There is one other component of watching for the Lord. It is busy hands. We are not to stand after the Lord’s ascension, gazing forever into the heavens, waiting for his return. Rather we are commissioned to go into all nations making disciples, teaching what Jesus has taught us, and continuing his ministry. We are not to be busy calculating the when of his coming but busy in doing all that the Lord has commanded us to do in his absence. Jesus follows his commandment to be watchful with three parables.
A master goes on a journey and leaves one servant in charge of the others. If the master returns unexpectedly and finds the servant doing what he charged him to do, he rewards him.
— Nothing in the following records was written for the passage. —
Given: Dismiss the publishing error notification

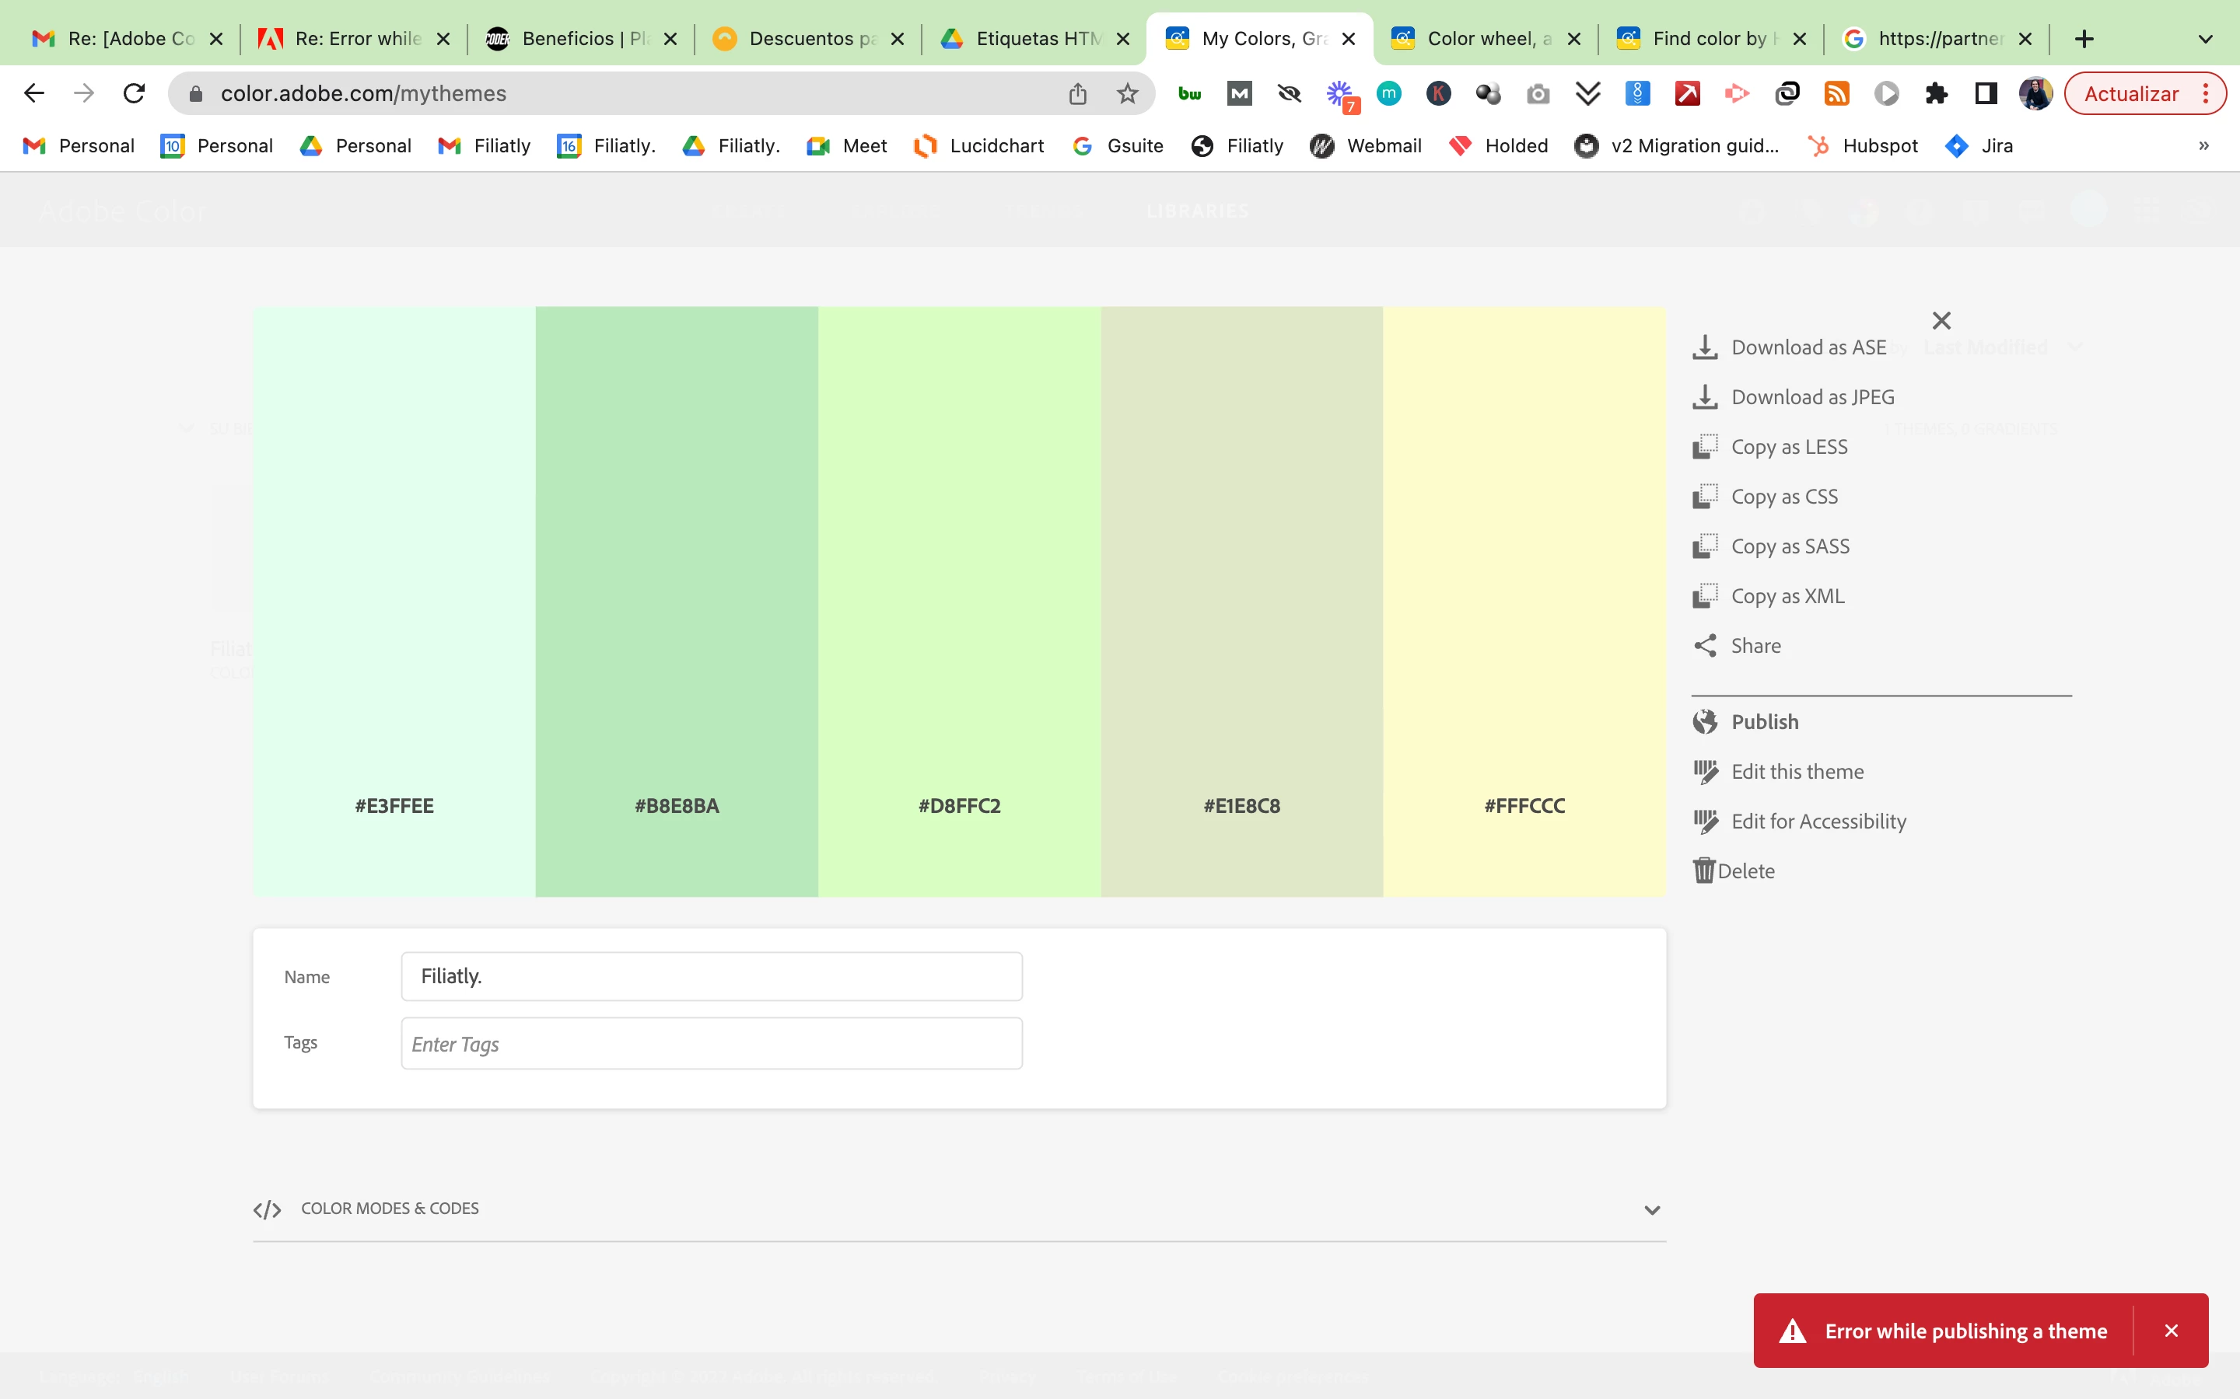Looking at the screenshot, I should click(2171, 1331).
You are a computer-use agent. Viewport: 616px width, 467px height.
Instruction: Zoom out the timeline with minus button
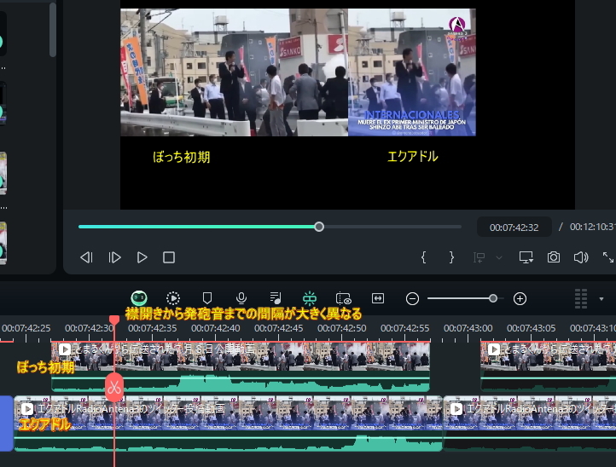tap(412, 298)

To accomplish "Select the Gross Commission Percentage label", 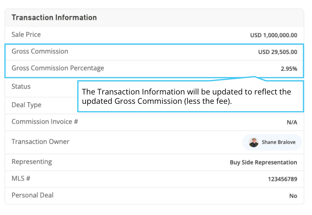I will [58, 68].
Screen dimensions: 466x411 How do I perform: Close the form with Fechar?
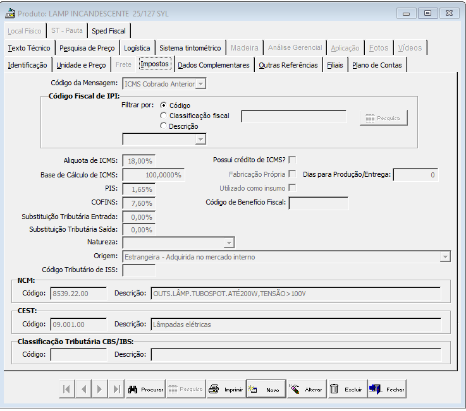pyautogui.click(x=387, y=389)
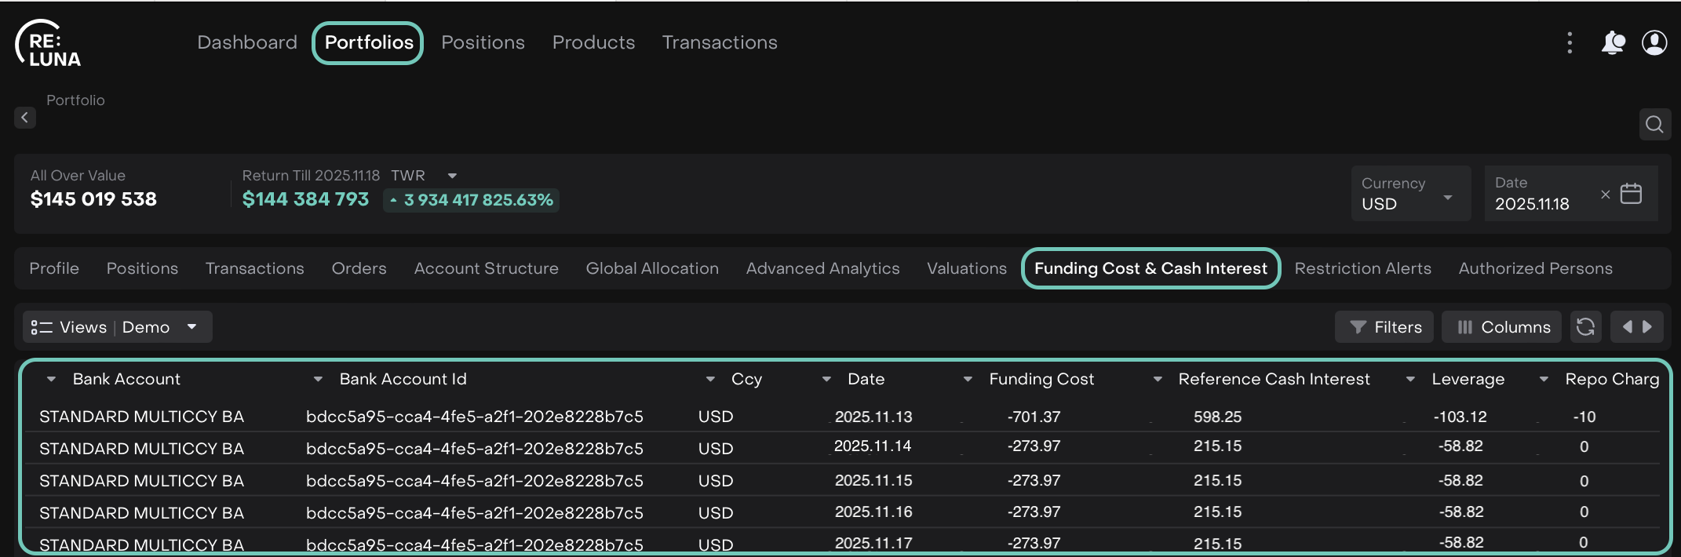This screenshot has height=557, width=1681.
Task: Click the RE:LUNA logo
Action: [x=48, y=44]
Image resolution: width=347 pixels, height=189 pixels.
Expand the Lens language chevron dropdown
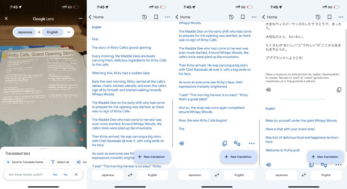coord(69,32)
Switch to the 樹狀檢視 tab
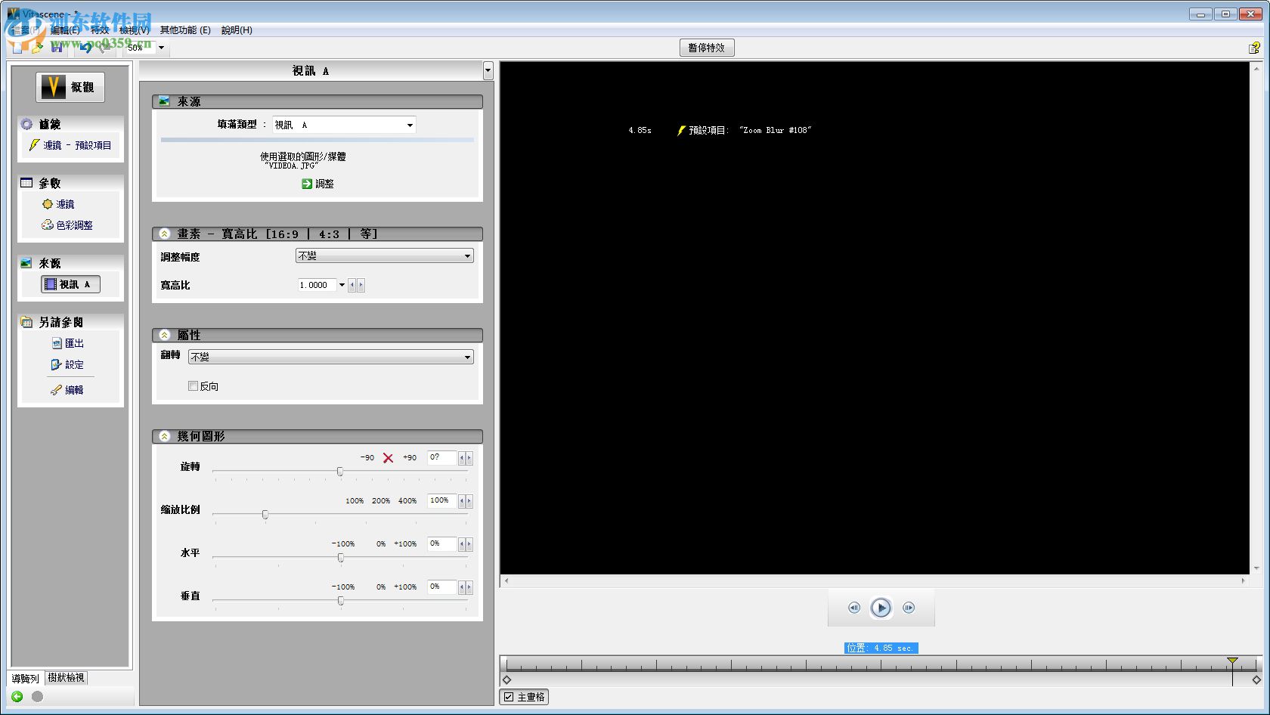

He tells of ten maiden, five of them were wise and carried extra oil for their lamps as they waited to welcome the bridegroom home. When he came late only these five who were ready were invited to enter with him.
There were three servants each given part of the master’s money. They were to care for it while he was gone. When he returned unexpectedly, he asked for an accounting. Blessed were those who did well and the one who had no faith was banished. When the Lord comes, how will he find us? If he came today, would he say to us, “Well done, good and faithful servant, enter into the joy of your Master!” Oh, I pray that that is true for all of us!